The law “prohibits companies from improperly influencing foreign officials with ‘anything of value,’ and therefore cash payments, gifts, internships or anything else used in corrupt attempts to win business can expose companies to an SEC enforcement action,” said the SEC’s Andrew Ceresney. “BNY Mellon deserved significant sanction for providing valuable student internships to family members of foreign officials to influence their actions.”

BNY Mellon settled without admitting guilt.

According to the SEC, two officials at the unnamed Middle Eastern sovereign wealth fund, which was doing business with the bank, requested internships for their relatives in 2010: One official wanted them for his son and nephew, while the other official asked for an internship for his son. All were recent college graduates.

They pressed the bank’s employees for the internships, and messages among bank employees indicate that they viewed it as essential to business that they accommodate the request.

“I am working on an expensive ‘favor’ for [Official X] — an internship for his son and cousin (don’t mention to him as this is not official),” one of the messages reads.
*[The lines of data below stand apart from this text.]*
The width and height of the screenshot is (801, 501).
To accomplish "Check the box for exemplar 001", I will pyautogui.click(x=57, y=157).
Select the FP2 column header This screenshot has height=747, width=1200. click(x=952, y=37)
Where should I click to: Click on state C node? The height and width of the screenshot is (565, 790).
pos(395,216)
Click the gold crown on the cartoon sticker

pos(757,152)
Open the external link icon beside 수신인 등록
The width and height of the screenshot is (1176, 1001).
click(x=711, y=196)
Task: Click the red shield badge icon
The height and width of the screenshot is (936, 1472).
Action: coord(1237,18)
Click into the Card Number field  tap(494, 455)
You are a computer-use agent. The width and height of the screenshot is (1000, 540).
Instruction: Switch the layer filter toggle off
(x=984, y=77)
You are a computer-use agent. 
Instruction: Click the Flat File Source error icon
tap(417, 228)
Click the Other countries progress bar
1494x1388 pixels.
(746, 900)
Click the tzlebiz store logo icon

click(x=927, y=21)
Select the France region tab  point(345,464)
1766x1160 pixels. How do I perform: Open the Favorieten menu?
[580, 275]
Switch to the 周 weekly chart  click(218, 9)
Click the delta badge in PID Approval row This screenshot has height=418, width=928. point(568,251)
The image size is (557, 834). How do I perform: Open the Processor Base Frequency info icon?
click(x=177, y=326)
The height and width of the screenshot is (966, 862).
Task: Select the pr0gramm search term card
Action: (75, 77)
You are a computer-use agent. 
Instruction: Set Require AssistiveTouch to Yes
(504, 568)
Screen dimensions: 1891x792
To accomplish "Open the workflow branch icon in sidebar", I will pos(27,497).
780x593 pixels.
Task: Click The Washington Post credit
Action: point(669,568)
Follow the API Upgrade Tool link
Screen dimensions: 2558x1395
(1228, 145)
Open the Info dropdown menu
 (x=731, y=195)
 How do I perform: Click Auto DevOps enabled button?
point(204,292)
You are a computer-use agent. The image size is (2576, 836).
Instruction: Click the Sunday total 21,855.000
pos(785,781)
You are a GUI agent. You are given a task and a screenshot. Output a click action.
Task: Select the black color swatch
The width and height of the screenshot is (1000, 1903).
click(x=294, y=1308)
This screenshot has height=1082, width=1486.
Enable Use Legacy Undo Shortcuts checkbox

Another employee said in an internal email that the bank was “not in a position to reject the request from a commercial point of view.”

“By not allowing the internships to take place, we potentially jeopardize our mandate with” the fund, the email reads.

Regarding the other fund manager’s request for an internship for his son, a bank employee wrote that “Its [sic] silly things like this that help influence who ends up with more assets/retaining dominant position.”

The relatives were then hired without even being interviewed, according to the SEC, even though they did not meet the normal academic requirements for the selective internships.

Regulators are often concerned about banks handing out internships to curry favors with foreign governments.

Reuters reported last year that the SEC was investigating Goldman Sachs regarding the internship of a brother of a former official at Libya’s sovereign wealth fund.

In another recent example, regulators in February scrutinized JPMorgan Chase’s employment of the son of China’s commerce minister.